Belum jelas usulan gencatan senjata terbaru ini akan berhasil.
Pada Selasa malam, Penasihat Keamanan Nasional Gedung Putih Jake Sullivan mengatakan kepada wartawan bahwa mediator masih menunggu tanggapan Hamas.

Meskipun Ophir Falk, penasihat kebijakan luar negeri Netanyahu, mengatakan segera setelah pengumuman pada hari Jumat bahwa Netanyahu telah menandatangani proposal tersebut, pemimpin Israel kemudian membuat komentar publik yang meningkatkan keraguan bahwa ia sepenuhnya mendukung proposal tersebut.

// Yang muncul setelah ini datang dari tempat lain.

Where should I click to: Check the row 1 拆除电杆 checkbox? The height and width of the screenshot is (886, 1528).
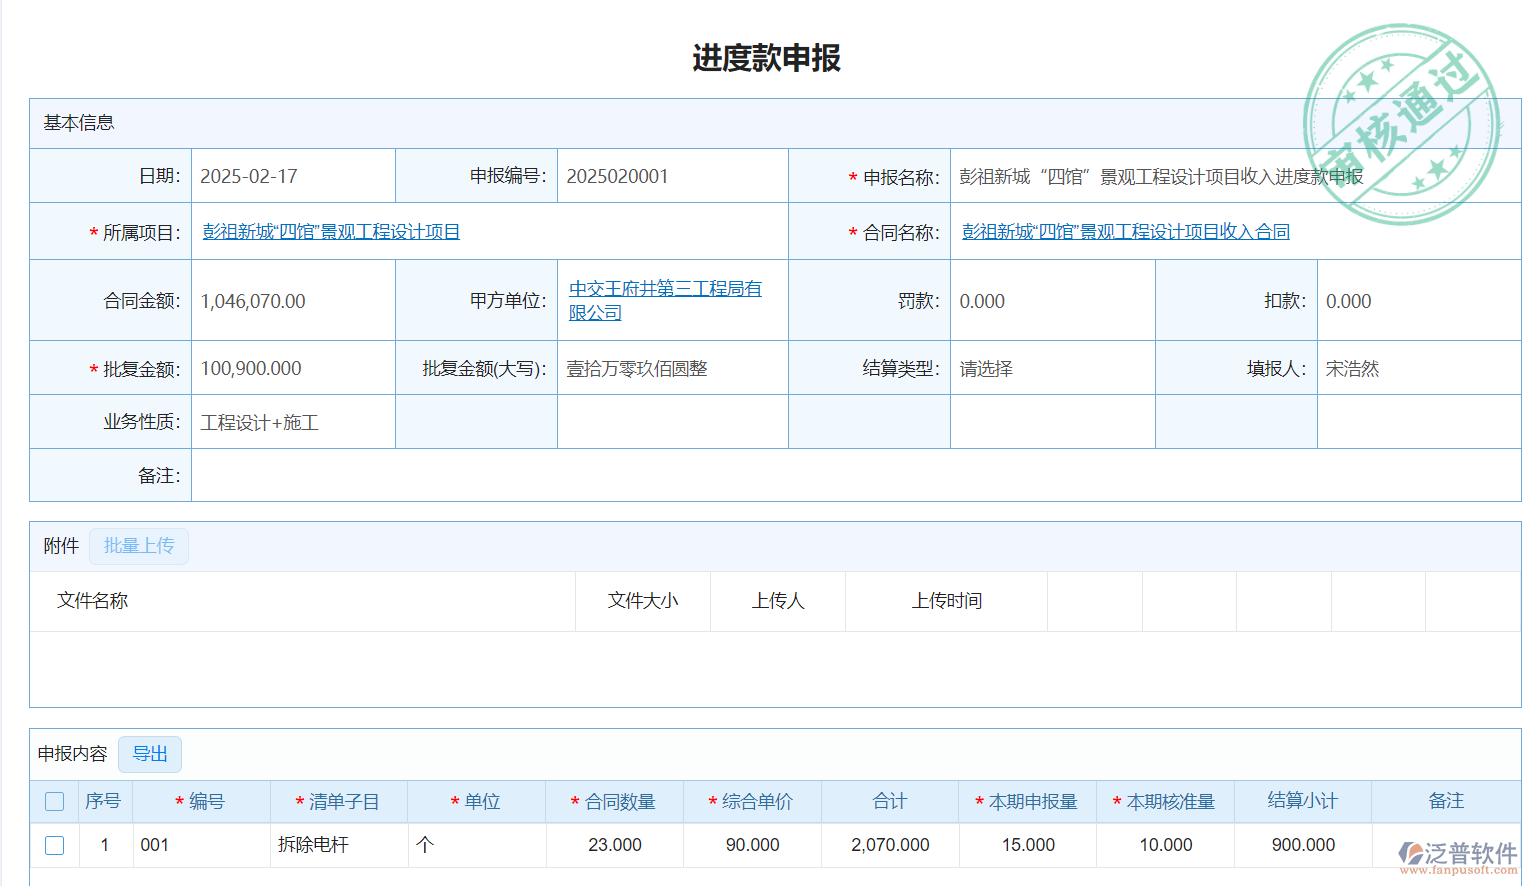pyautogui.click(x=55, y=845)
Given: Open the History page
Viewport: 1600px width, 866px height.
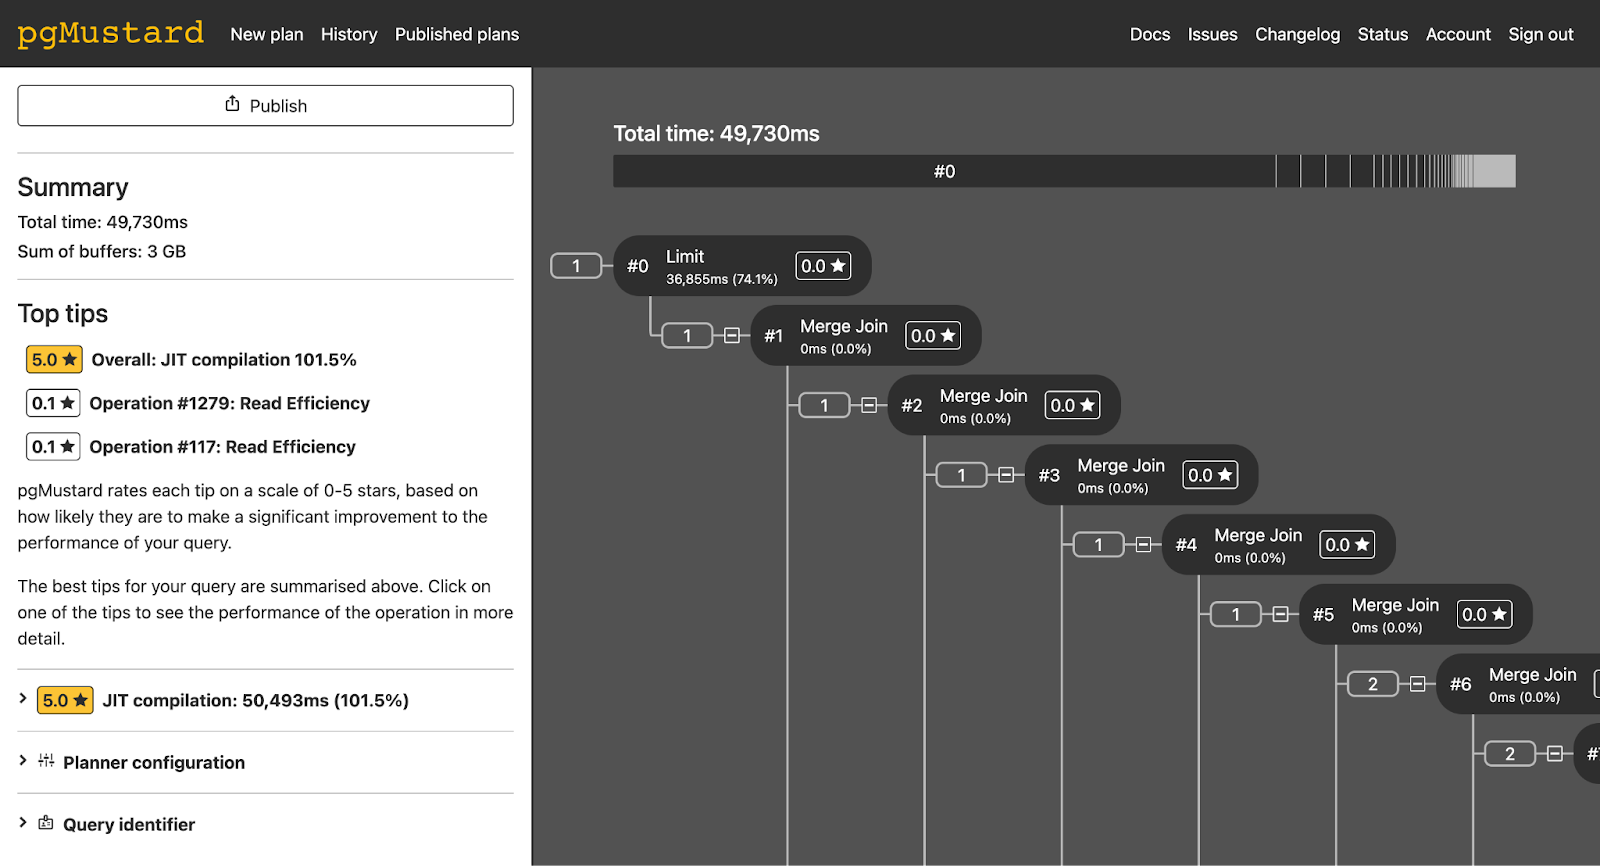Looking at the screenshot, I should 349,34.
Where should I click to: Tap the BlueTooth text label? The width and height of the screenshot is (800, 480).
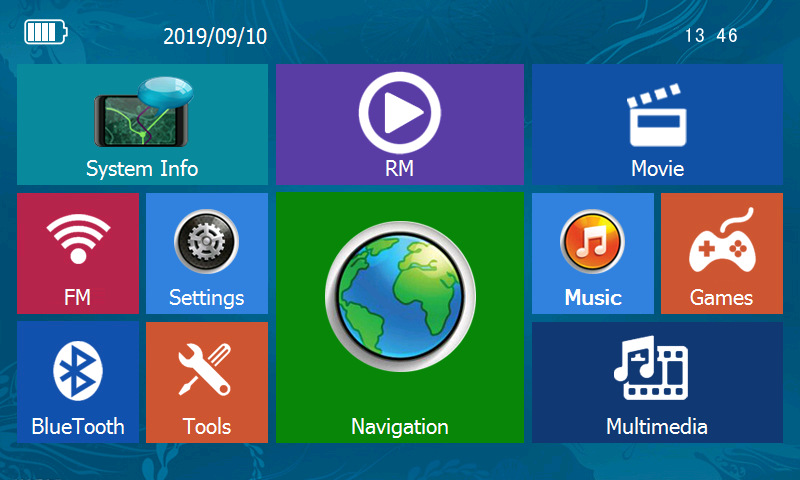tap(78, 426)
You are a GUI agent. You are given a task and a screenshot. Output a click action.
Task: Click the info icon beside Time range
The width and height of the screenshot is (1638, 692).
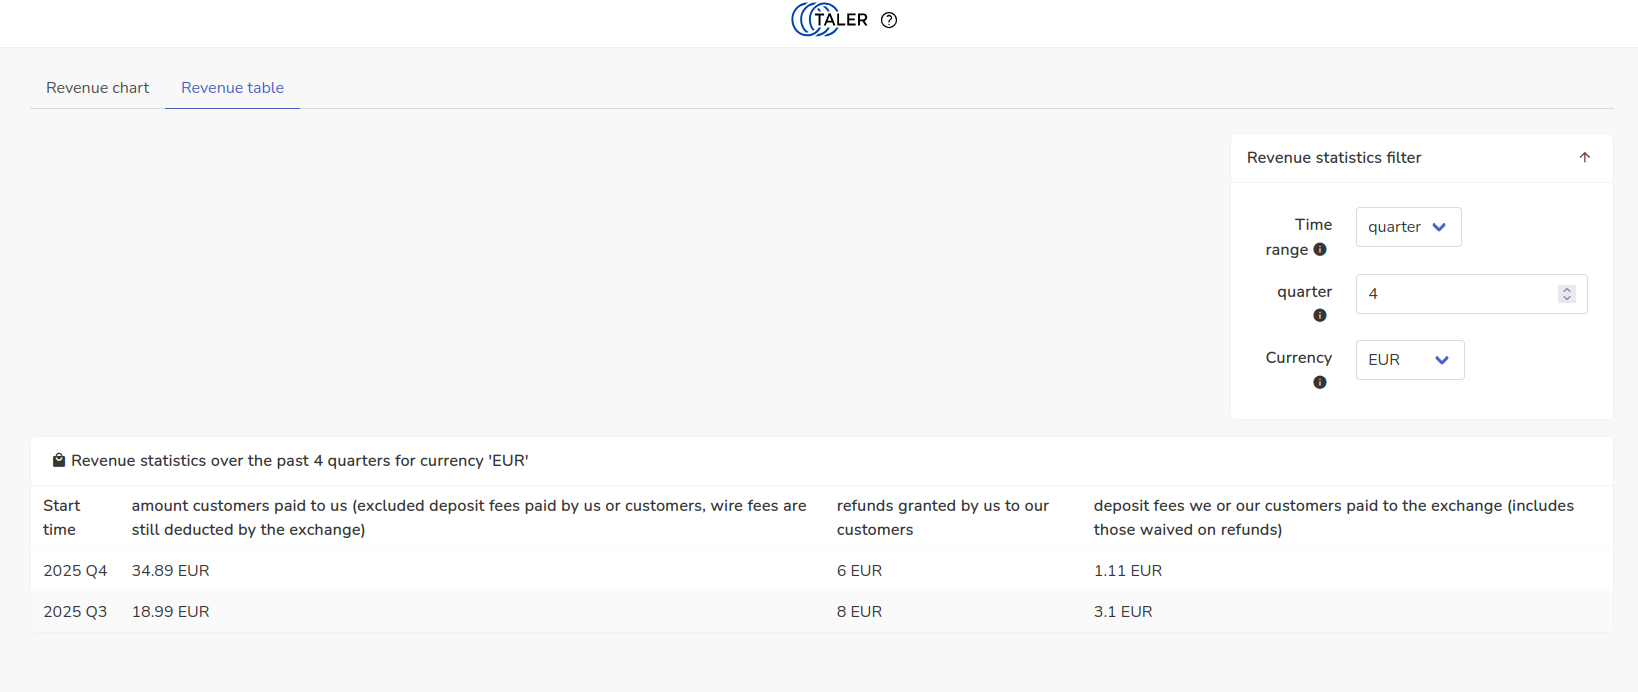tap(1320, 249)
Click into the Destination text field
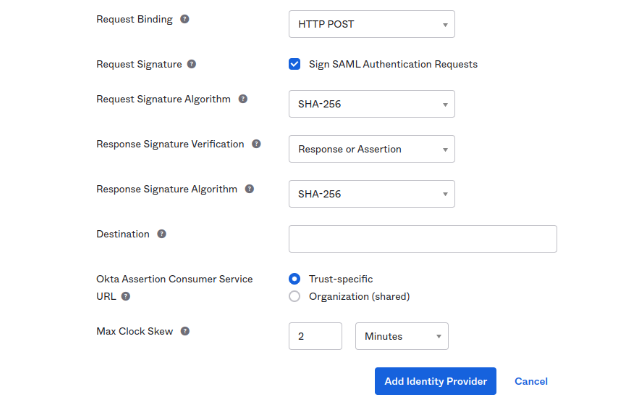 (x=422, y=239)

Pada hari Rabu, menteri sayap kanan Itamar Ben-Gvir mengatakan partainya akan “mengganggu” koalisi yang berkuasa sampai Netanyahu mengungkapkan rincian prospek kesepakatan Gaza.

Sementara itu, Biden menghadapi tekanan untuk mengakhiri pertempuran di Gaza. Partai Demokrat yang dipimpinnya terpecah atas dukungannya terhadap serangan Israel di daerah kantong tersebut, dengan para pemilih di negara-negara bagian yang menjadi medan pertempuran utama mengancam untuk tidak mendukungnya dalam pertandingan ulang melawan kandidat Partai Republik Donald Trump pada bulan November.

Perang dimulai pada 7 Oktober ketika pejuang Palestina yang dipimpin Hamas membunuh lebih dari 1.200 orang di Israel, sebagian besar warga sipil, dan menyandera lebih dari 250 orang, menurut penghitungan Israel.

Kampanye militer Israel setelahnya telah menyebabkan kehancuran di Gaza dan menewaskan lebih dari 36.000 orang, menurut otoritas kesehatan Palestina.

Meskipun ada hambatan, para pejabat AS mengatakan bahwa dengan mengumumkan proposal Israel secara terbuka, Biden dapat memulai diskusi baru.

“(Biden) menganggap penting untuk memaparkan rinciannya secara publik sehingga seluruh dunia dapat melihat apa yang terjadi di sini dan seluruh dunia dapat melihat betapa seriusnya Israel menanggapi hal ini, dan untuk memperjelas bahwa Hamas benar-benar perlu menerima hal ini. lamarannya,” kata salah seorang pejabat.

Dalam melakukan hal ini, Biden menggunakan taktik yang telah ia gunakan sebelumnya selama beberapa dekade sebagai politisi: membuat pengumuman publik tentang kesepakatan dengan harapan dapat memajukan partai-partai tersebut, kata sejarawan Thomas Alan Schwartz dari Universitas Vanderbilt.

"Dengan mengatakan Israel setuju, dia menempatkan Israel pada posisi yang sulit untuk mengatakan tidak. Dalam hal ini dia mungkin mencoba mempengaruhi kebijakan dalam negeri Israel," kata Schwartz.